24 Dec 2010
The cool new features in each of those releases are already covered elsewhere, so I’ll just focus on the mechanics and processes we went through to make this 4-way sim-ship happen.
- We’ve become used to our new ability to sim-ship different versions of Firefox smoothly and quickly (for example, shipping Firefox 3.5.x and 3.6.x security releases within 17 hours). However, yesterday was a very different experience for us. We did four releases instead of two. And more importantly, we did different products, not different versions of the same product – which meant different release processes for each of the four releases had to be cross-coordinated.
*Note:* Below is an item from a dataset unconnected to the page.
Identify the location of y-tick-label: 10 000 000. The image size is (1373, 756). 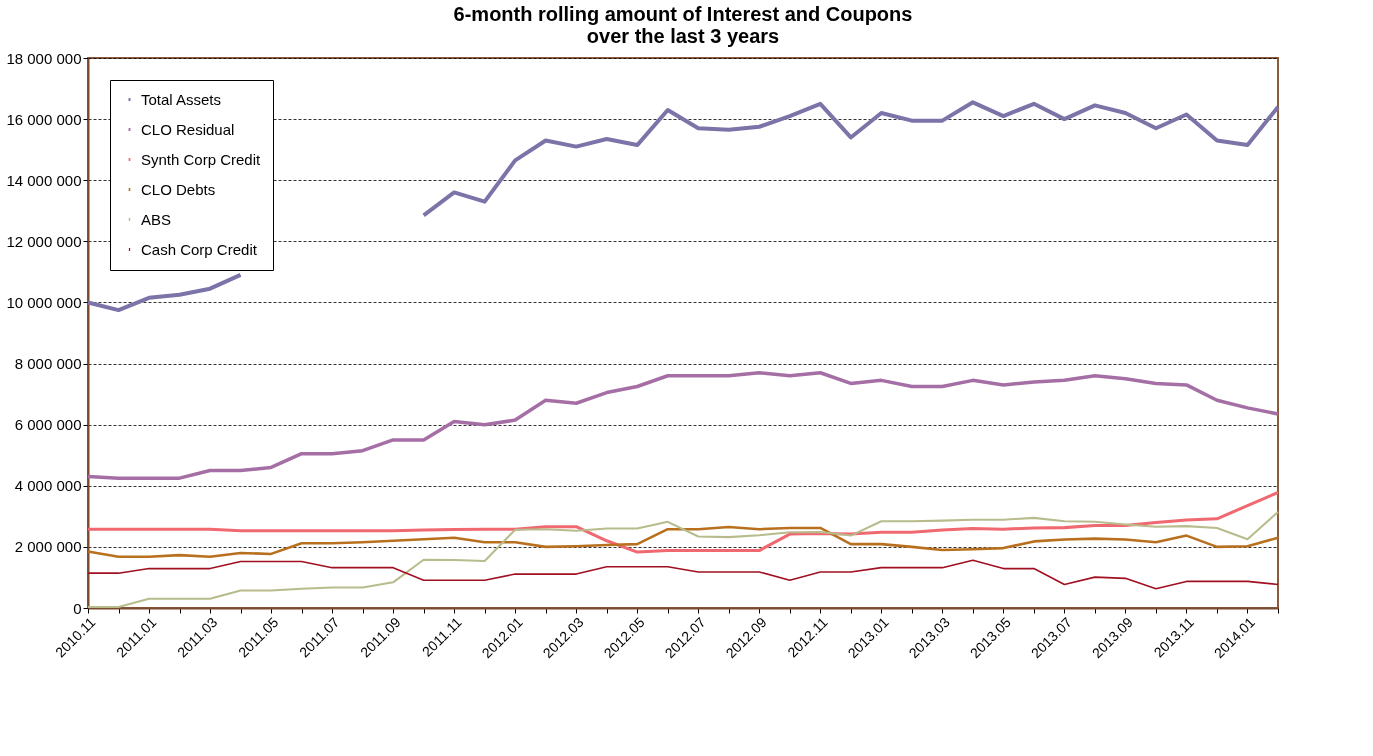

- Firefox 4.0beta8 was bumpy because of bugs we hit in some new RelEng automation code. Sadly all respins for Firefox 4.0b8 were caused by bugs in our RelEng automation. (More details to come soon in separate blogpost, after our postmortem.)
- While debugging one of these Firefox 4.0beta8 respins, we were distracted by a real fire alarm – the building fire alarms went off and we all had to evacuate while the fire department went running in looking for the fire. Luckily, while we were waiting outside, Rail discovered he was still within wifi range, so he was able to continue work on fixing the blocker problem. (kudos to Dustin for his impromptu extra support!)
- Fennec 4.0beta3 went really smoothly, until a late breaking problem discovered as we uploaded Fennec to the Google Marketplace. Fixing this caused Aki to do *two* complete rebuilds of Fennec, and then some further late night hacking afterward… all in ~10 hours. This super-fast turnaround was only possible because of months of preparation by Aki. Amazing work, Aki, truly amazing.
This was the first 4-way sim-ship we’ve done, which is impressive by itself, and we’ve also learned lots. In addition to the usual release mechanics, there was a lot of additional cross-project coordination to keep us on our toes. Its easy to ignore all the things that went smoothly, and focus on what we need to do better next time, but we should remember it *all*. I know there will be a next time, and I know we will do even better. As Murphy’s Law would predict, all these releases happened while several people were out sick, flying off to family vacations, while the Mozilla AllHands was in full swing and just before the Christmas vacations. For me, I was most impressed by how all the different people across Mozilla pitched in to help, all trusted each others professionalism and all worked together to get these releases out to our users. This was a great experience, so thank you to everyone!